-- Work required --
Repeat the data from the line with "Click the username" up to and including the line with "point(318,27)".

-- Dataset entries --
####################

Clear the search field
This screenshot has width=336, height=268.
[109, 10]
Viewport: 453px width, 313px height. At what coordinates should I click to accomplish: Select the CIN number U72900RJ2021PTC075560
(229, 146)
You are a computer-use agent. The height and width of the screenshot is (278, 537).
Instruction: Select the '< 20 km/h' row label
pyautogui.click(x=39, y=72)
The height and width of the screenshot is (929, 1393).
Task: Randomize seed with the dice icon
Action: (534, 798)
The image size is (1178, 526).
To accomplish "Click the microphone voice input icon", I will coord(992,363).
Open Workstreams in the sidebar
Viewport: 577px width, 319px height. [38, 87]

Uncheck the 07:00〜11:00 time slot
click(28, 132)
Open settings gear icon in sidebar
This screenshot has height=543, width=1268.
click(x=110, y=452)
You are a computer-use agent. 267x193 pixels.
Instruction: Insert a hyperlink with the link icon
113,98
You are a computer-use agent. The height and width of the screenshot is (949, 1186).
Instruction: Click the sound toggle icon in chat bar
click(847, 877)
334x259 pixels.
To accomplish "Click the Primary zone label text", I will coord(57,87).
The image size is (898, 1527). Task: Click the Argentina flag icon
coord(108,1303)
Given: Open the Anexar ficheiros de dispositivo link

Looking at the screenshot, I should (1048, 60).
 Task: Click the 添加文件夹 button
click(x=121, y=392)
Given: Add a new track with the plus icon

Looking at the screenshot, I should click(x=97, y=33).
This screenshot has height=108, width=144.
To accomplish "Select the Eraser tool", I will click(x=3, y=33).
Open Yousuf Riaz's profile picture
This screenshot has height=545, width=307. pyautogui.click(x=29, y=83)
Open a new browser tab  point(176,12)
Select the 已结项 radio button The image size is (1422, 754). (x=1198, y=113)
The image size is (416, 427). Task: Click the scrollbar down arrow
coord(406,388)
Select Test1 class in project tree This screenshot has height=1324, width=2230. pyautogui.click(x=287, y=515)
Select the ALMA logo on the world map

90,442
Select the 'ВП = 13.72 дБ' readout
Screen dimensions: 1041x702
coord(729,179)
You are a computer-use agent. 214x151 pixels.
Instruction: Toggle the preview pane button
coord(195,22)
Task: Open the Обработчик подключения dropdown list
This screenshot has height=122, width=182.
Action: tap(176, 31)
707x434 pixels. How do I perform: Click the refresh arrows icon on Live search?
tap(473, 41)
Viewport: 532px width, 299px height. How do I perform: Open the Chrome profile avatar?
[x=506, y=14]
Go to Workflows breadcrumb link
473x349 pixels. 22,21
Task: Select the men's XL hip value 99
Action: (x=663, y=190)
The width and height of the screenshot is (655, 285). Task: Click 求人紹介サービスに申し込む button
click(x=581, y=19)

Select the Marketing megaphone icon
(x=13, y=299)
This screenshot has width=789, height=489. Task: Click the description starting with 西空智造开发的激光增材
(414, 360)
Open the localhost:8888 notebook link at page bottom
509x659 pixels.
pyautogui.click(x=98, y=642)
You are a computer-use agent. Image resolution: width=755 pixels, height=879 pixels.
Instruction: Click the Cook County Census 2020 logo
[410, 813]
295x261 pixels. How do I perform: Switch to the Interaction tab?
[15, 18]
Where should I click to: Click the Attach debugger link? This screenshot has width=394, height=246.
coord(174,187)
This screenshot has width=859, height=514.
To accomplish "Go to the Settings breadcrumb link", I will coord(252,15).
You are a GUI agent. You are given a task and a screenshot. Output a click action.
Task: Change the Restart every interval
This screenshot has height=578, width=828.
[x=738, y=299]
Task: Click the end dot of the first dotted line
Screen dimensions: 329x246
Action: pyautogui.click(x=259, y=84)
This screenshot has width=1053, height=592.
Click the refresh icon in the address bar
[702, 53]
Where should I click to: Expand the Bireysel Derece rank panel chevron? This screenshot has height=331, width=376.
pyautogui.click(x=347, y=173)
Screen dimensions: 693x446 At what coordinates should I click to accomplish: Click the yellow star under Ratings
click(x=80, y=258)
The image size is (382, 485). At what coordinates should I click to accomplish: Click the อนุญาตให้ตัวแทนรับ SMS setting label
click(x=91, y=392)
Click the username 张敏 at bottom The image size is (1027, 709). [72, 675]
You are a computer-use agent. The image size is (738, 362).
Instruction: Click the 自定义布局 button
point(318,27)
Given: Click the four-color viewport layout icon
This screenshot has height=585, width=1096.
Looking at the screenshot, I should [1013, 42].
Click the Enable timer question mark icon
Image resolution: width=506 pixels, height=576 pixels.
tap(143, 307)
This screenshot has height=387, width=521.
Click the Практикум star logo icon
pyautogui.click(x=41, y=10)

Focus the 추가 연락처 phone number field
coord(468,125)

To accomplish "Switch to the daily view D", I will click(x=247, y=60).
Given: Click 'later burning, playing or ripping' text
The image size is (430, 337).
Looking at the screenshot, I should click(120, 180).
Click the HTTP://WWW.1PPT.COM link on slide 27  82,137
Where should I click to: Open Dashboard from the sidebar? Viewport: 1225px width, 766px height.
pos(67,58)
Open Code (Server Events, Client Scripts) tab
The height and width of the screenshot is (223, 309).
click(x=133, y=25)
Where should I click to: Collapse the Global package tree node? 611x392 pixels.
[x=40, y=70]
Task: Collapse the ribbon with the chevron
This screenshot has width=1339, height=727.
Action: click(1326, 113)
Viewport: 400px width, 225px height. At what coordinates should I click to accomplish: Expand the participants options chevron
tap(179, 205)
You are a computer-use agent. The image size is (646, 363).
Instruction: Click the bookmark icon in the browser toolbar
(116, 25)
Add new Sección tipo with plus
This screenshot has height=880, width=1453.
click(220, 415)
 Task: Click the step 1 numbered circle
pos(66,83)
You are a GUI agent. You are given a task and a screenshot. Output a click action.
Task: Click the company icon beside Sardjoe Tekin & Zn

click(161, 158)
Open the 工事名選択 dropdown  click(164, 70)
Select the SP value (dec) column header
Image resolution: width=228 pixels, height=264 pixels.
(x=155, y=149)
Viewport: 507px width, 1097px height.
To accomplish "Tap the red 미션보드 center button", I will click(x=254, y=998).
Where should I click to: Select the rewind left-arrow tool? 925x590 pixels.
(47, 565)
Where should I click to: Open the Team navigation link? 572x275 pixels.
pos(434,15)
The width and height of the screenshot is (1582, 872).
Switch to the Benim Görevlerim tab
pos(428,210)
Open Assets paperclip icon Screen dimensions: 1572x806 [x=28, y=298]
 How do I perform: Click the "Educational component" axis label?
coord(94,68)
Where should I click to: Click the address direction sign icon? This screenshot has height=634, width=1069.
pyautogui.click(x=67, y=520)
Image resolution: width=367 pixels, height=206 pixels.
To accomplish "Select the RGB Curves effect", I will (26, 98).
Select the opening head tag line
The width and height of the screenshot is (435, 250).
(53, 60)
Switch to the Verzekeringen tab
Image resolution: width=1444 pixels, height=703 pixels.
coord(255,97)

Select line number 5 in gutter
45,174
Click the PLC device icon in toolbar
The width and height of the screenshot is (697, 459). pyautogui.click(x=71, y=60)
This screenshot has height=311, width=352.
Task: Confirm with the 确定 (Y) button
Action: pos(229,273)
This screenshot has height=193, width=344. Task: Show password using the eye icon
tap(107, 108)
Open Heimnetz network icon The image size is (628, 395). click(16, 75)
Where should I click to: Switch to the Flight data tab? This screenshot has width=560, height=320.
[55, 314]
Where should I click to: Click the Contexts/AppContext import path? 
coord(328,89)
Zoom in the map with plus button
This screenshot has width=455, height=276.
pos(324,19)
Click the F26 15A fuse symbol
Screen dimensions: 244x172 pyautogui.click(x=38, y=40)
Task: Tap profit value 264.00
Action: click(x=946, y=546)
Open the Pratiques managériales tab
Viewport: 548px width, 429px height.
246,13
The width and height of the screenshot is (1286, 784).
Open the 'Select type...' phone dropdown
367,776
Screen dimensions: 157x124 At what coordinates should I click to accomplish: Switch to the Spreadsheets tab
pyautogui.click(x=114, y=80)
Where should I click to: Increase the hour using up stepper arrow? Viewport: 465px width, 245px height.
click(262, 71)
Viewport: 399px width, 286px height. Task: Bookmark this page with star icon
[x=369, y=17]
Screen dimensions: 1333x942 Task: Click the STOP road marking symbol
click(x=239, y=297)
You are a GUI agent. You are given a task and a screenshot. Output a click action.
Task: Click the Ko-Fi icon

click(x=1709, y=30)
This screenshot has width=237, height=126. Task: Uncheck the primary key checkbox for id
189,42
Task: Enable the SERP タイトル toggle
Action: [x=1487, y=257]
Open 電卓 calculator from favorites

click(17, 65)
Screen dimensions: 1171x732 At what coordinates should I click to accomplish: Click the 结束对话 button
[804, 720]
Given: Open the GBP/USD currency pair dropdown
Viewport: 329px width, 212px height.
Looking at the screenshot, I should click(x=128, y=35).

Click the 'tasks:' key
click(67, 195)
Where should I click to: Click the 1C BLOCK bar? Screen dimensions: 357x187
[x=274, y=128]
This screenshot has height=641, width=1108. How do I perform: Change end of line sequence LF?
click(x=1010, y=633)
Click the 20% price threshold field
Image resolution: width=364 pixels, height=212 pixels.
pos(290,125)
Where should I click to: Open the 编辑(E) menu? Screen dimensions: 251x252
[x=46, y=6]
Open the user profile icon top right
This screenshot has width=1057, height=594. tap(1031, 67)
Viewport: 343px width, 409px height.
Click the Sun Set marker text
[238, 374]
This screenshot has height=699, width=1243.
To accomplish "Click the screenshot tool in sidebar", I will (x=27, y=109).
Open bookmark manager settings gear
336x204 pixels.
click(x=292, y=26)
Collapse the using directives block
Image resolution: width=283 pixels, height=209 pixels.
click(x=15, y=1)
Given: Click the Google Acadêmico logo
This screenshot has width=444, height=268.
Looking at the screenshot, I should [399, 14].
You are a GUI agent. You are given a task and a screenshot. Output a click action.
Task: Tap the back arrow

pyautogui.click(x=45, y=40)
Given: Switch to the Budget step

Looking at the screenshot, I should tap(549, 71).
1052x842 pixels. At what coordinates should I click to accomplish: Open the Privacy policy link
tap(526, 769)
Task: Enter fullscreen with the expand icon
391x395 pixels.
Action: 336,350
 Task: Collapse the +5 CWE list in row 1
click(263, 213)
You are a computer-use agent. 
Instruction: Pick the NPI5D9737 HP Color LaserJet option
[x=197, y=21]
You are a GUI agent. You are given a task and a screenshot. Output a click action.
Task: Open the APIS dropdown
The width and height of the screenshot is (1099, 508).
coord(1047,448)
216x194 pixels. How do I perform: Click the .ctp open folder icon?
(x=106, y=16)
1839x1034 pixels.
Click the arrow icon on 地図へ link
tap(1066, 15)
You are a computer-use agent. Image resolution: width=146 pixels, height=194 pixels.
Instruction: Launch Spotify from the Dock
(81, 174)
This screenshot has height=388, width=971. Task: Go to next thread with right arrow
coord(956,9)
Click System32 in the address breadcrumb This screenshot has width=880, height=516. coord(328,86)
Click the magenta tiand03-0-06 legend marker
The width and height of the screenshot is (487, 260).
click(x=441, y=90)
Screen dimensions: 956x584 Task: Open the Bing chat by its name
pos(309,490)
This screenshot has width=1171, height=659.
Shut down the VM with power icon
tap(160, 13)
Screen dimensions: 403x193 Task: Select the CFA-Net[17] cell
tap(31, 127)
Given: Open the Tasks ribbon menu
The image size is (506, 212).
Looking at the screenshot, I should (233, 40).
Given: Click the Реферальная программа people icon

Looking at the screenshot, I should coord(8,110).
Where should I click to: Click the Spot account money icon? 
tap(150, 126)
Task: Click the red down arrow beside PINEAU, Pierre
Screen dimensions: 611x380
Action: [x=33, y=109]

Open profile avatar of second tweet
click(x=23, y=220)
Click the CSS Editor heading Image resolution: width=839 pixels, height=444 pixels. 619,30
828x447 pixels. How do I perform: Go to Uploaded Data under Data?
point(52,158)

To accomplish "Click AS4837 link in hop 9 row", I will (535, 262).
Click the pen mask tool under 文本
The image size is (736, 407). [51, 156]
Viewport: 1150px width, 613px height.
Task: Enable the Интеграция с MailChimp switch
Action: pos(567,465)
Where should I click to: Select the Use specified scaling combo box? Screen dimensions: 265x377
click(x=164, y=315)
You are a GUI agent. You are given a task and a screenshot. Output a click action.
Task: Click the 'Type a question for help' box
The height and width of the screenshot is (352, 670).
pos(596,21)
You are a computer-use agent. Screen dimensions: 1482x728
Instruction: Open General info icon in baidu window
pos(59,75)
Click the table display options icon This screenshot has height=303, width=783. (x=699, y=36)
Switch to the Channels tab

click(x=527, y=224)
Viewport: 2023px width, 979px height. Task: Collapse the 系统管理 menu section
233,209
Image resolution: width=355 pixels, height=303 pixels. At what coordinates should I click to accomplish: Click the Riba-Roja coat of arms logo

####################

-- Output --
Click the username 张敏 at bottom The image size is (1027, 709). [72, 675]
You are a computer-use agent. The image size is (738, 362).
Instruction: Click the 自定义布局 button
point(318,27)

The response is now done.